Problem details:
Determine the number of lines in the data that contain "Policy". Answer with that number only.

Records for the task:
=====

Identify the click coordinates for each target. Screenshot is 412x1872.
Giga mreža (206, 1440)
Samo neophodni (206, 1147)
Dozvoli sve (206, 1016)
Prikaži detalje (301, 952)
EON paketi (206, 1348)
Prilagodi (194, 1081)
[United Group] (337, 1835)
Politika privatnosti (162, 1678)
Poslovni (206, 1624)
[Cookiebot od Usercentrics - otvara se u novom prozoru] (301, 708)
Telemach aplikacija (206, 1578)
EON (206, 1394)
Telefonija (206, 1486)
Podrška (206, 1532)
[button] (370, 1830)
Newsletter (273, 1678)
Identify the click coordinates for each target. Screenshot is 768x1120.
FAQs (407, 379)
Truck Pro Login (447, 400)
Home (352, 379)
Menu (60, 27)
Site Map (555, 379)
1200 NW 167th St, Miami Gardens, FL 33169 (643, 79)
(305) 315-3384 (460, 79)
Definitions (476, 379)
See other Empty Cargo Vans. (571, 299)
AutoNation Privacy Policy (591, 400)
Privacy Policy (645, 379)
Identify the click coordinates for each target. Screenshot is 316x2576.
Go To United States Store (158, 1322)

=====

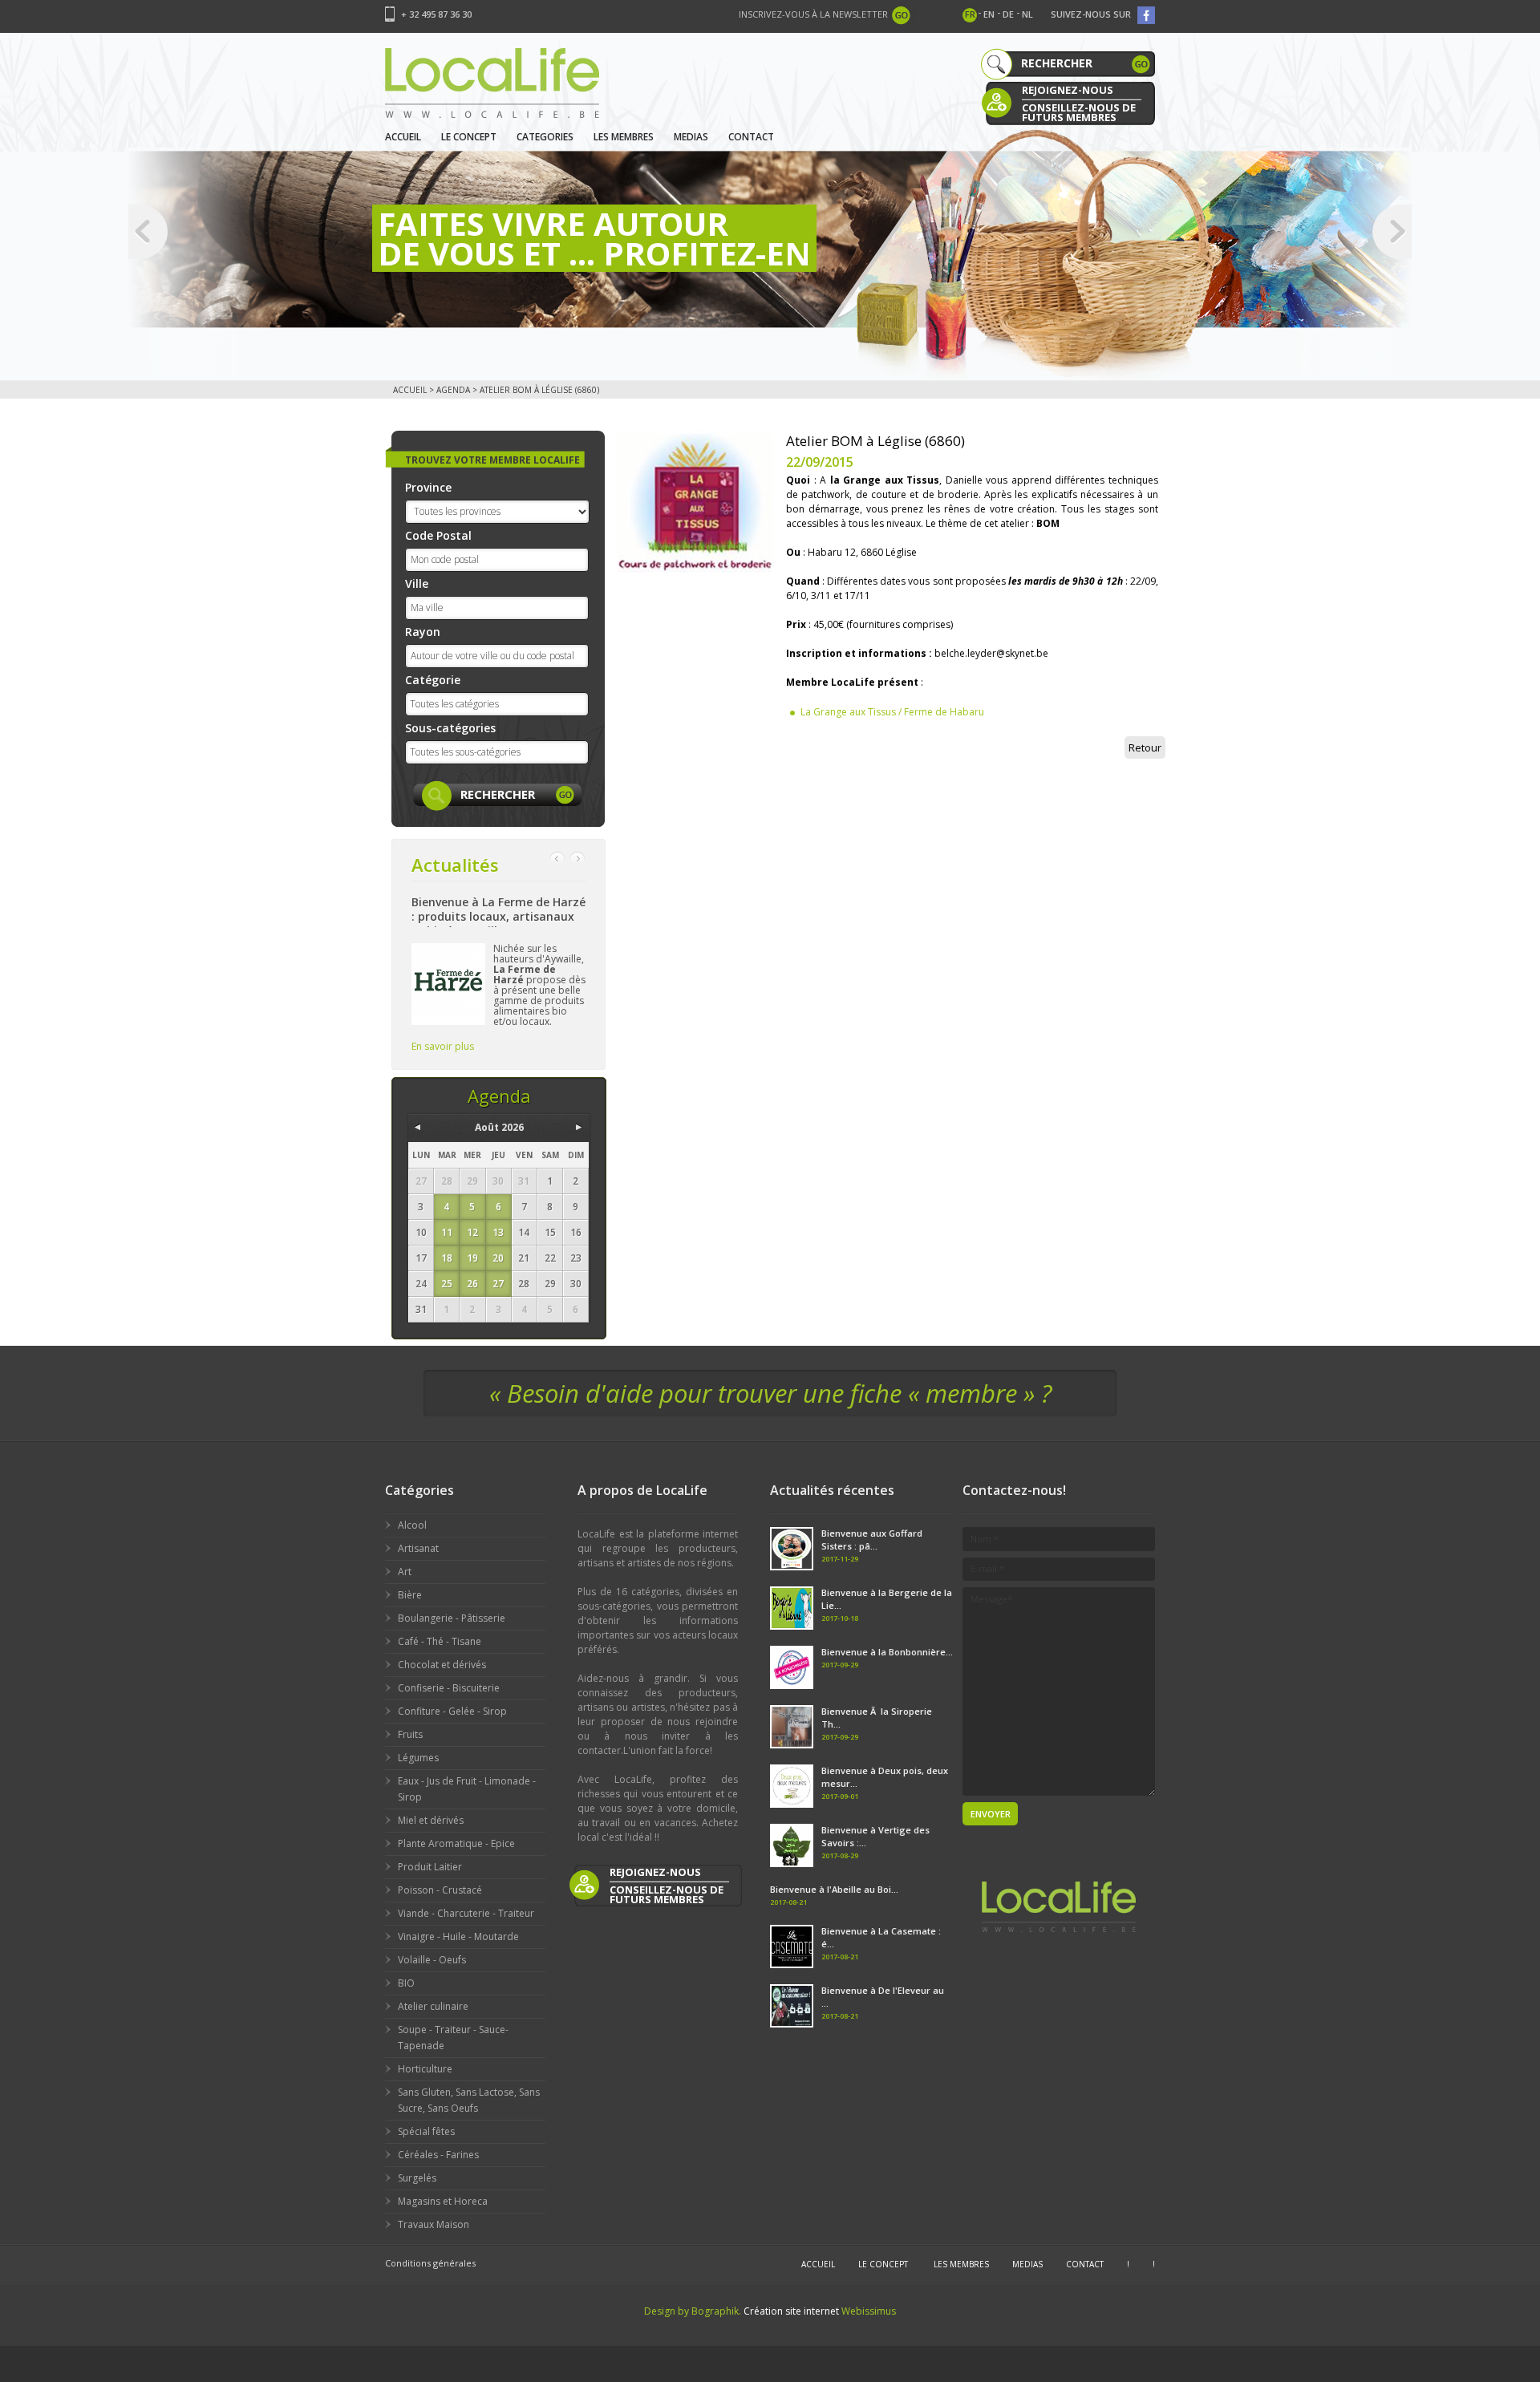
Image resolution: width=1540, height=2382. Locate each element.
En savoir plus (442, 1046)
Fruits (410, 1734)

=====

Solution for this exercise:
2